▶ WHAT TO DO: Reproduce the listing from the line with "This screenshot has width=770, height=463." up to and including the line with "coord(559,527)", switching "Reply" to "Forward" and leaving everything else unchanged.

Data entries
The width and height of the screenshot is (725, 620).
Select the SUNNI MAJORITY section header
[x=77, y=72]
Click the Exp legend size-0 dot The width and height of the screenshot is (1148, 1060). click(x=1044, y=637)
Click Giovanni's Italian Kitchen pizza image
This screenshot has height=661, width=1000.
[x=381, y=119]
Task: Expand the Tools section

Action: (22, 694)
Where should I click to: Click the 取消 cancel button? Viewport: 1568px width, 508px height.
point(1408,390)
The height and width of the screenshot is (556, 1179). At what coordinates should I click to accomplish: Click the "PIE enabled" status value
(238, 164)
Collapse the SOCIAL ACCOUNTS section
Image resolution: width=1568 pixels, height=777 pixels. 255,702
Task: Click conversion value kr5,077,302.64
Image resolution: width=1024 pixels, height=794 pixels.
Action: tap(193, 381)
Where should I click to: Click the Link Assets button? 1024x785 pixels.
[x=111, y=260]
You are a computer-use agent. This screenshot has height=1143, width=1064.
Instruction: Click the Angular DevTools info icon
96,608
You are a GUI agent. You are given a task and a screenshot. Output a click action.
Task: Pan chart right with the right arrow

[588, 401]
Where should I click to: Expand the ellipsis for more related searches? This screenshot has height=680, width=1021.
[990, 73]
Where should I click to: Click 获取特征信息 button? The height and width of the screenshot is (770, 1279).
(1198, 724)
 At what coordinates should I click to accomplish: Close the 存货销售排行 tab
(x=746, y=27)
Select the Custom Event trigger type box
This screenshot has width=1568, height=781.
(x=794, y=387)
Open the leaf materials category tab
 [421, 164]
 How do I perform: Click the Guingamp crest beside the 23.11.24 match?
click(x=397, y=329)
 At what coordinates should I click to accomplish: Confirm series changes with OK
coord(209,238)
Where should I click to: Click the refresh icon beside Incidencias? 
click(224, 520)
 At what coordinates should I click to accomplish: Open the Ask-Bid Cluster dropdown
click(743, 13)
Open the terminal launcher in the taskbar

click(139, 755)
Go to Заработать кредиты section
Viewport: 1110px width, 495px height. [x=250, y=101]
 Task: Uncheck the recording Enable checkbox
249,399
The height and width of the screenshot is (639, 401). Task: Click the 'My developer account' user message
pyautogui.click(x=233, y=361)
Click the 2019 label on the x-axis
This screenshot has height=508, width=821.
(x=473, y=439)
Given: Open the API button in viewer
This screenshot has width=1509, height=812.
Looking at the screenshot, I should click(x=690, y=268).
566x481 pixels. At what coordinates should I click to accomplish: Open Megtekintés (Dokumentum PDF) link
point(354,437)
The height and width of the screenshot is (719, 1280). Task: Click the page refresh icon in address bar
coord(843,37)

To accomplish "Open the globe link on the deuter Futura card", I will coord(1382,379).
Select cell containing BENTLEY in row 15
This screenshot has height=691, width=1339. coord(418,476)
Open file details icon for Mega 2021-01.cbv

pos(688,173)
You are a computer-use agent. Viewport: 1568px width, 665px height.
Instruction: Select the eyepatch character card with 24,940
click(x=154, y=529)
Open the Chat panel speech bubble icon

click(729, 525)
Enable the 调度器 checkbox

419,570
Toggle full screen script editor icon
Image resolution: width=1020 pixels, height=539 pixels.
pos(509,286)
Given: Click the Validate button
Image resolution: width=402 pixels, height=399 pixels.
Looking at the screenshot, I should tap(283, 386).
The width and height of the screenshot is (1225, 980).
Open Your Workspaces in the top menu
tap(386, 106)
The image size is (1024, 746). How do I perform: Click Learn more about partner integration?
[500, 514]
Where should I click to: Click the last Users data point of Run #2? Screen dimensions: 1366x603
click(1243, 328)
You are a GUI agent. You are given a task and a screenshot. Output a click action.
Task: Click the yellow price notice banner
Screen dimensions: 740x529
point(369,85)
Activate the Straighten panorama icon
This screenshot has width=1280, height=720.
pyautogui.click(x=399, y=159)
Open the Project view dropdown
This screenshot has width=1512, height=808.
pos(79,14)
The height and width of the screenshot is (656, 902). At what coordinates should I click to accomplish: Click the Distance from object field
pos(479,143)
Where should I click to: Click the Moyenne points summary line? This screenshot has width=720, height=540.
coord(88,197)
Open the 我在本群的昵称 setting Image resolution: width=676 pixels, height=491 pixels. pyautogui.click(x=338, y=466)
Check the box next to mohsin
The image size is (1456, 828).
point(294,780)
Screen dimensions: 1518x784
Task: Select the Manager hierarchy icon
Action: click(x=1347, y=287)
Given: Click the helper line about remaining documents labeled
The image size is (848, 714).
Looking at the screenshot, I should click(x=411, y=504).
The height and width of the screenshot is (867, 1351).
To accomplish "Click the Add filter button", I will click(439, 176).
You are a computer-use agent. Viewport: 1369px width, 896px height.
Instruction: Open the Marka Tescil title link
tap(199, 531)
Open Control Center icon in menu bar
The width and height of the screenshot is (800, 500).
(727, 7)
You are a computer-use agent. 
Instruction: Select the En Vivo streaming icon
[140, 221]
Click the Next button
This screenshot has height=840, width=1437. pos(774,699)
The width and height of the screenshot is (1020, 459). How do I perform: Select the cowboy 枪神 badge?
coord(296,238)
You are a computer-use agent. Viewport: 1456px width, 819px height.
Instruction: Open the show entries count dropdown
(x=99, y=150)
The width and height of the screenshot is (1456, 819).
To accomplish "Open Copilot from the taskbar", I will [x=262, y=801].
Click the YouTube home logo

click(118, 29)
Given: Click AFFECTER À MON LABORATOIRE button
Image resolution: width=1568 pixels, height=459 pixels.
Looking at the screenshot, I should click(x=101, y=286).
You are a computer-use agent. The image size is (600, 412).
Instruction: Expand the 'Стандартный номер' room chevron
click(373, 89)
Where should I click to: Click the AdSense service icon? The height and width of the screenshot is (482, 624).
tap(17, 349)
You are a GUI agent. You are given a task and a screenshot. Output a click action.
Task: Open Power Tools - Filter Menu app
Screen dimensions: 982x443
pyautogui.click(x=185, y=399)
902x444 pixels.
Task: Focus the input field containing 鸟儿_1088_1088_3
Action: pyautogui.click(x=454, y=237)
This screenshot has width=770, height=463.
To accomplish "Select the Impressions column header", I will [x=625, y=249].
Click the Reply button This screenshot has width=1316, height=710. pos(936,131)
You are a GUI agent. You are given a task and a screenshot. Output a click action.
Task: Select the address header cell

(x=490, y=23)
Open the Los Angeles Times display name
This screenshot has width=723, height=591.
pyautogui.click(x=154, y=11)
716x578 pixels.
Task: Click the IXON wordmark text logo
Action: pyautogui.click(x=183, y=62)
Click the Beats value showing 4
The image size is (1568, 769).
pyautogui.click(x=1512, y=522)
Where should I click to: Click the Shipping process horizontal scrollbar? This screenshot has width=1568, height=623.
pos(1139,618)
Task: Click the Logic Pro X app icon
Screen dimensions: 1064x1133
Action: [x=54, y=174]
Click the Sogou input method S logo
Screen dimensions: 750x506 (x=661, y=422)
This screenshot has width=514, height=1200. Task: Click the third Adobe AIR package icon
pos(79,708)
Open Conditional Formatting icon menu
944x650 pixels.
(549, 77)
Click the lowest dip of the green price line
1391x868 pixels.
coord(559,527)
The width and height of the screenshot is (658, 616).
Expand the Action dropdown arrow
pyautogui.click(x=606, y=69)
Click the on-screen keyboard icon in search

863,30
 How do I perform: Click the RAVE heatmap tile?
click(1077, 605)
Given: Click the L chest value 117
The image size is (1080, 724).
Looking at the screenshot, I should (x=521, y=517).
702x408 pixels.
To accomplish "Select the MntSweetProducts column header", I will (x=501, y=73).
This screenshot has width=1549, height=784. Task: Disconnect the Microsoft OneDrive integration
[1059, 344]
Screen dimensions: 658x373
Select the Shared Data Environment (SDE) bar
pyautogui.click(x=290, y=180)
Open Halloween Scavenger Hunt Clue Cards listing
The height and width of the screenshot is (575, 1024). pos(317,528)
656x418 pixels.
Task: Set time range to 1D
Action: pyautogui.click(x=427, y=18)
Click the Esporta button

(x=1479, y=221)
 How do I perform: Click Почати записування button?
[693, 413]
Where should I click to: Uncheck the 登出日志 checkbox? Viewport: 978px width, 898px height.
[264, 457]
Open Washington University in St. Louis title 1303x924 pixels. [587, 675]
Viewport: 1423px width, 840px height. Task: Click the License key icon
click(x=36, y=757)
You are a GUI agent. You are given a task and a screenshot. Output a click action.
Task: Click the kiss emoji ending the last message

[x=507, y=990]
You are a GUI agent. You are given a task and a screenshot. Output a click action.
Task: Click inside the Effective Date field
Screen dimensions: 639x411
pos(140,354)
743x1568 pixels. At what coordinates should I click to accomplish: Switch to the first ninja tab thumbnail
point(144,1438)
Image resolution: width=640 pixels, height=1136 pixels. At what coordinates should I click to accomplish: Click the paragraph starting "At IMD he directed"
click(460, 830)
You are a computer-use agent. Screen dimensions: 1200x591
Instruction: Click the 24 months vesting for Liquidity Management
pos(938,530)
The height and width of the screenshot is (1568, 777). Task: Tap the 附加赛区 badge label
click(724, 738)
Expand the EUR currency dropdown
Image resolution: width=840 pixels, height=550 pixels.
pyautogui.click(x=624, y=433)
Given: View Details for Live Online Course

▶ REPLY:
This screenshot has width=770, height=463.
To accomplish "Select the Impressions column header", I will [x=625, y=249].
Click the Forward button This screenshot has width=1316, height=710. pos(936,131)
You are a GUI agent. You are given a task and a screenshot. Output a click action.
Task: Select the address header cell

(x=490, y=23)
Open the Los Angeles Times display name
This screenshot has width=723, height=591.
pyautogui.click(x=154, y=11)
716x578 pixels.
Task: Click the IXON wordmark text logo
Action: pyautogui.click(x=183, y=62)
Click the Beats value showing 4
The image size is (1568, 769).
pyautogui.click(x=1512, y=522)
Where should I click to: Click the Shipping process horizontal scrollbar? This screenshot has width=1568, height=623.
pos(1139,618)
Task: Click the Logic Pro X app icon
Screen dimensions: 1064x1133
Action: [x=54, y=174]
Click the Sogou input method S logo
Screen dimensions: 750x506 (x=661, y=422)
This screenshot has width=514, height=1200. Task: Click the third Adobe AIR package icon
pos(79,708)
Open Conditional Formatting icon menu
944x650 pixels.
(549, 77)
Click the lowest dip of the green price line
1391x868 pixels.
coord(559,527)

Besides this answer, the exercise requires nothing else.